» Kutipan Teks

....

Kisah Nabi Yusuf as Dalam Al-Quran


Mukadimah
Nama surat ke 12 dalam susunan mushaf Al-Quran, disebut surat Yusuf as. Dinamakan demikian, karena di dalam surat ini diceritakan kisah tentang perjalanan hidup yang sekaligus menjadi tokoh utamanya, yaitu Nabi Yusuf as.[1] Tidak sama dengan umumnya nabi yang lain, kisah beliau hanya disebut dalam surat ini.

Selain pada ayat ini, nama beliau sempat disebut juga, yaitu pada surat alAn’am ayat 84dan surat al-Mu’min (Ghafir) ayat 34.[2] Surat ini terdiri atas 111 ayat dan digolongkan sebagai surat Makkiyyah[3] karena turun di Mekah sebelum Nabi Saw berhijrah ke Madinah. Surat ini turun setelah surat Hud pada saat yang tepat karena di satu sisi Nabi Muhammad Saw sedang dirundung duka atas kepergian dua orang yang sangat dicintai dan mencintainya[4]yaitu Abu Thalib dan ibunda Khadijah.

Sementara di saat yang sama orang di sekelilingnya banyak yang meragukan kebenaran peristiwa isra dan mi’raj, bahkan tidak sedikit yang lemah imannya kembali murtad meninggalkan dienul Islam. Di antara salah satu maksud utama turunnya surat ini nampaknya adalah untuk menguatkan hati Nabi Muhammad saw, terutama dalam menghadapi situasi sulit ini.

....

» Kumpulan Data

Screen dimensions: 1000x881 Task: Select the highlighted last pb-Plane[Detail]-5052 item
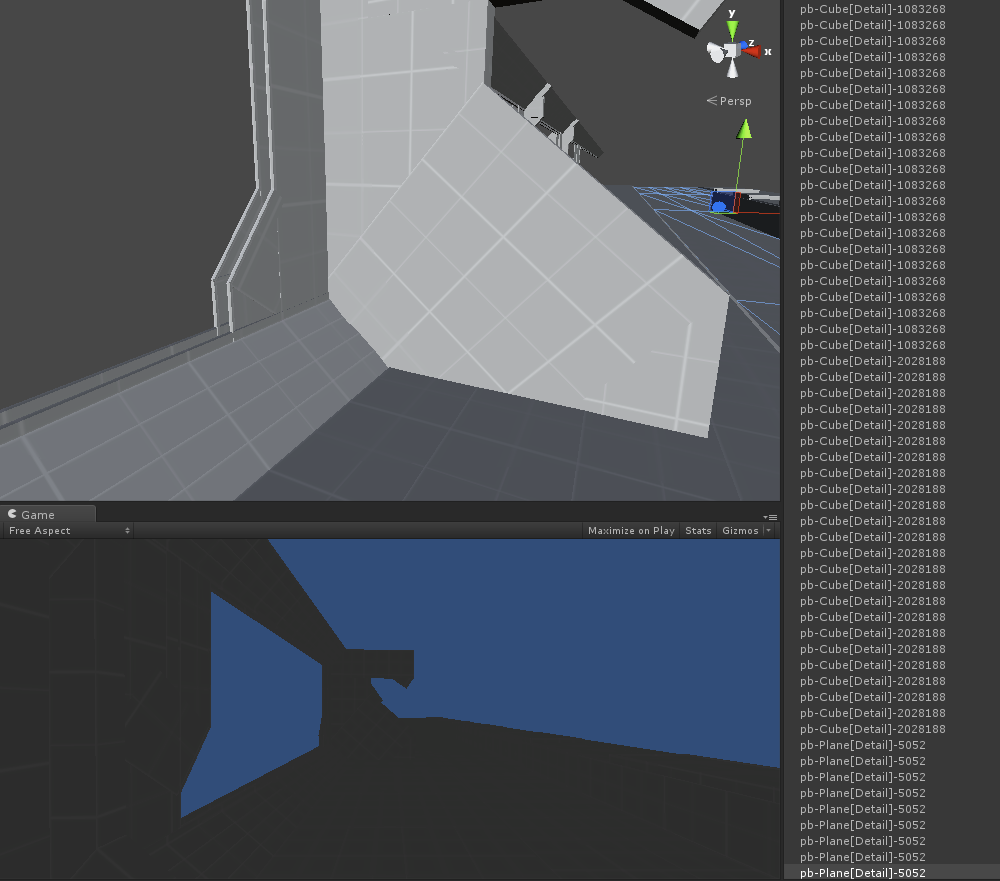point(862,873)
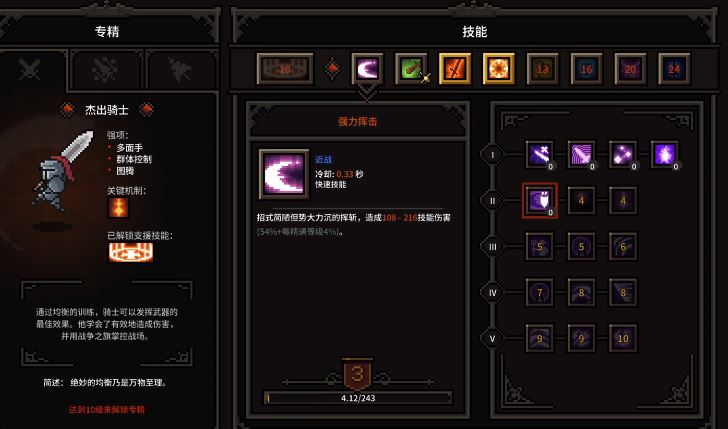Click the level 3 skill banner badge
Screen dimensions: 728x429
point(358,374)
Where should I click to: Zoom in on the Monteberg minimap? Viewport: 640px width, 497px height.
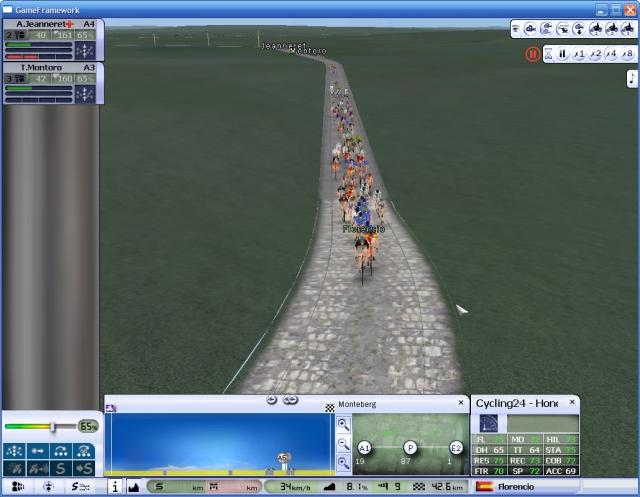tap(343, 424)
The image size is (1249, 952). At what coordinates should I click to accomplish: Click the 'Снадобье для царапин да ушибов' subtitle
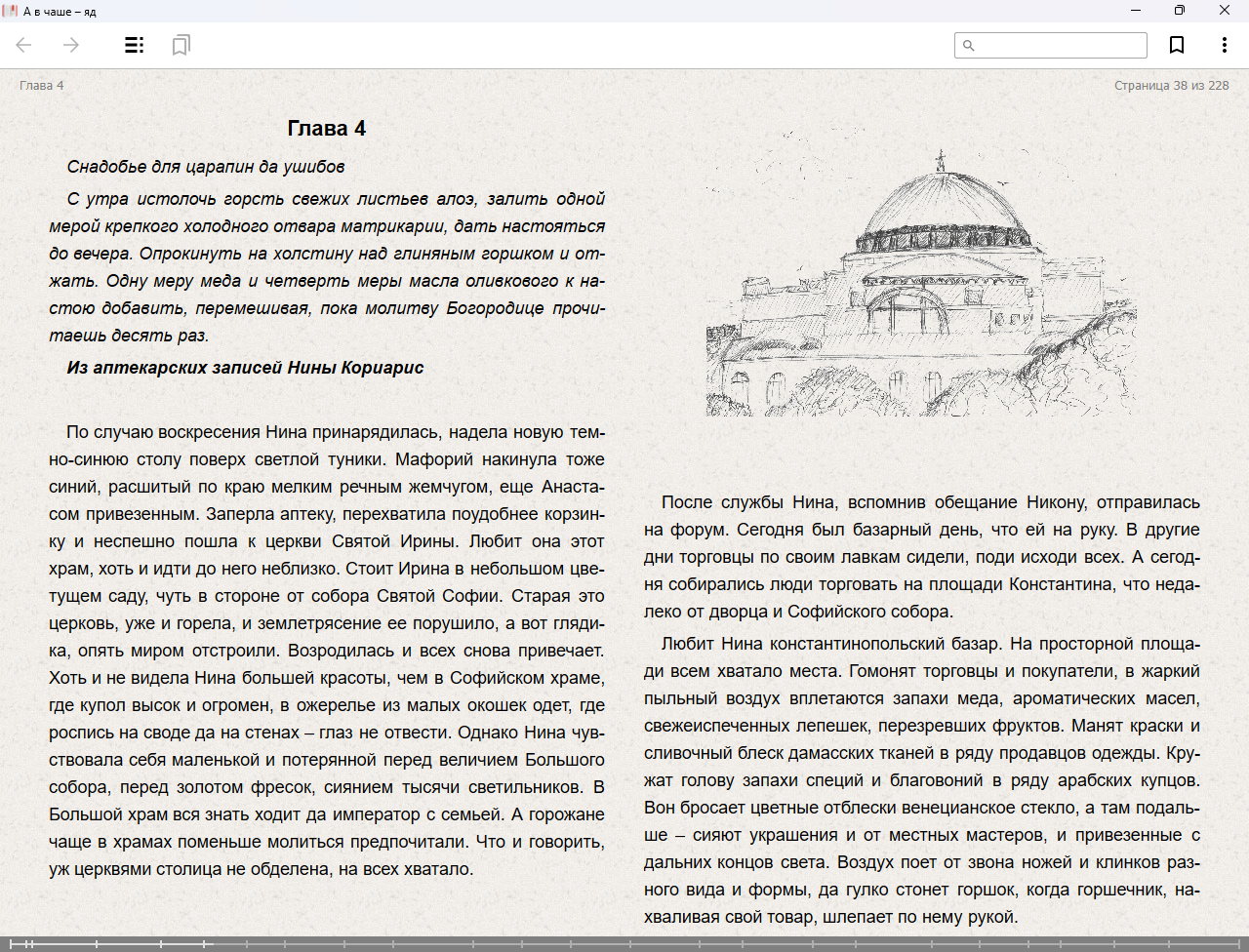click(x=205, y=167)
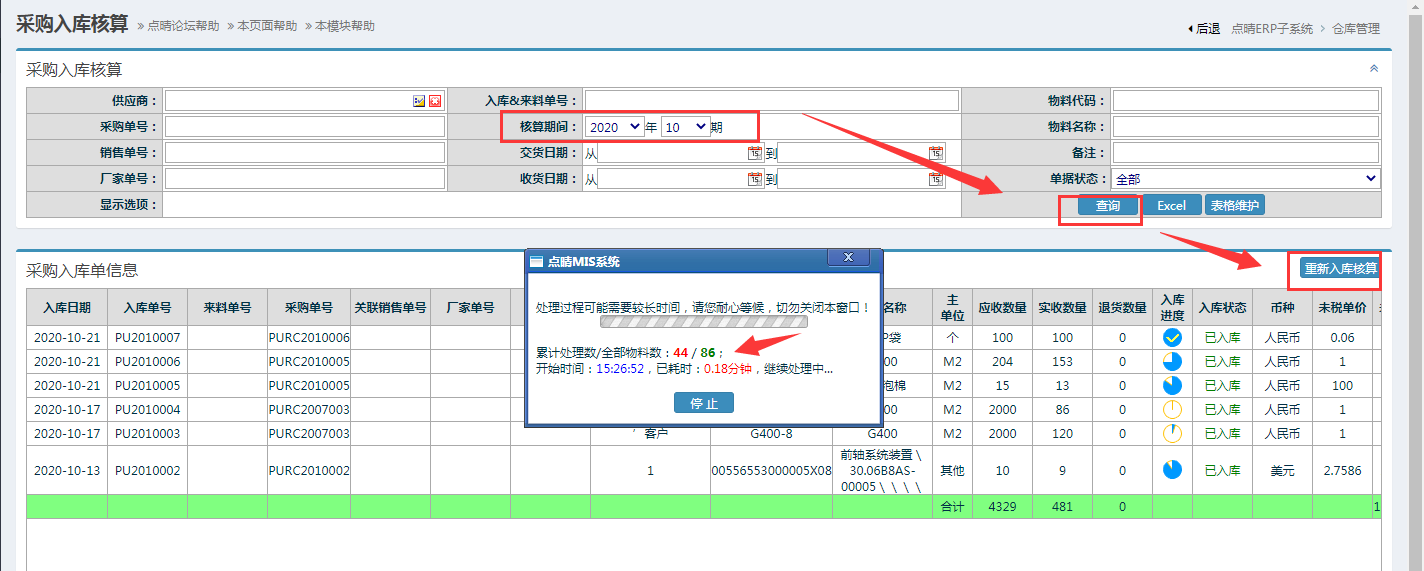Click into the 采购单号 input field
The width and height of the screenshot is (1424, 571).
305,127
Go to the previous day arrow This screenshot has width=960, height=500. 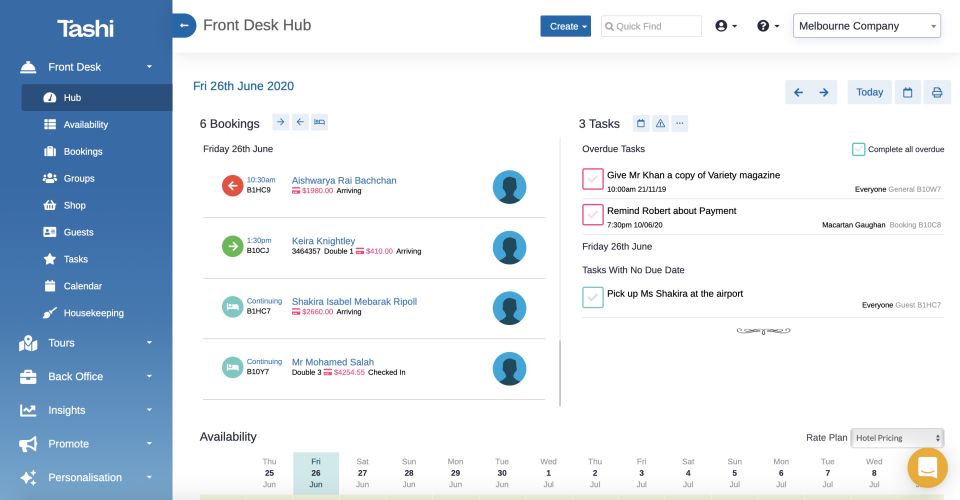(798, 92)
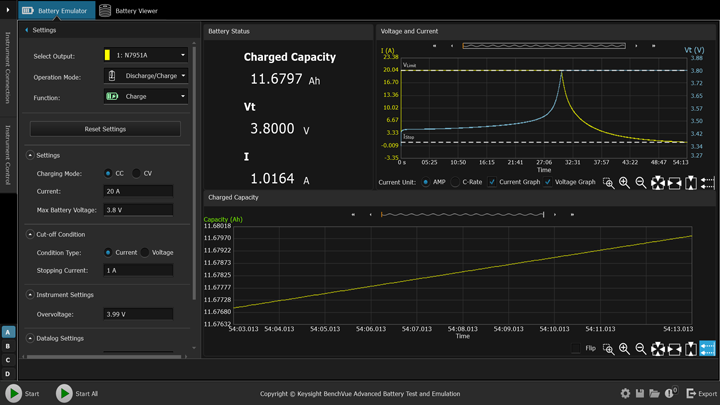Select channel B in the sidebar
This screenshot has width=720, height=405.
coord(8,346)
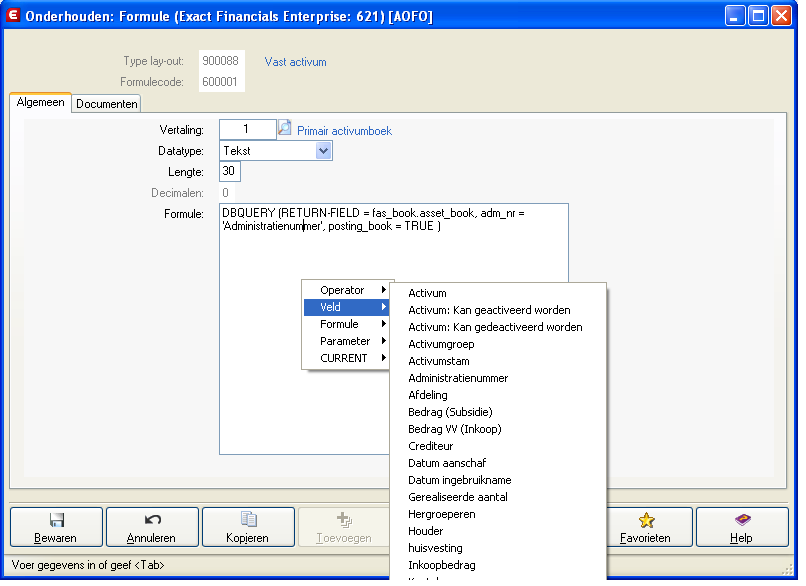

....

» Tugas 1
Sebutkan semua nama surat Al-Quran yang muncul dalam kutipan teks tentang kisah Nabi Yusuf.
» Tugas 2
Teruskan kutipan teks tentang kisah Nabi Yusuf mulai sesudah kalimat terakhirnya.

» Jawaban Tertulis 1
- Surat Yusuf
- Surat alAn'am
- Surat al-Mu'min (Ghafir)
- Surat Hud

» Jawaban Tertulis 2
Menurut riwayat Al-Baihaqi dalam kitab ad-Dalail bahwa segolongan orang Yahudi masuk agama Islam sesudah mereka mendengar cerita Yusuf as ini, karena adanya kesesuaian dengan cerita-cerita yang mereka ketahui. Bagi Rasulullah Saw sendiri, kisah ini adalah perkara ghaib karena sebelum diturunkan, sama sekali beliau  belum mengetahui kisah ini.[5]
Asbabun Nuzul
Menurut Jalaludin As Suyuthi, sebab turunnya ayat ini, terutama berkenaan dengan ayat ke 3, beliau menyatakan bahwa sebagaimana diriwayatkan oleh al-Hakim dan lain-lain, yang bersumber dari Sa’d bin Abi Waqash bahwa setelah sekian lama turun ayat Al-Quran kepada Nabi saw dan dibacakannya kepada para shahabat.

Mereka berkata: “Ya Rasulullah, bagaimana jika tuan bercerita kepada kami?” Maka Allah menurunkan, اللهُ نزّلَ احسنَ الحديثsampai akhir ayat (AzZummar: 23), yang menegaskan bahwa Allah telah menurunkan sebaik-baik cerita. Menurut Ibnu Abi Hatim, para shahabat berkata lagi: “Ya Rasulullah, bagaimana jika tuan mengingatkan kami?” Maka Allah menurunkan ayat pada surat Al Hadid ayat 16, yang mengingatkan banyaknya ayat yang telah diturunkan Allah agar mereka menundukkan diri kepada-Nya.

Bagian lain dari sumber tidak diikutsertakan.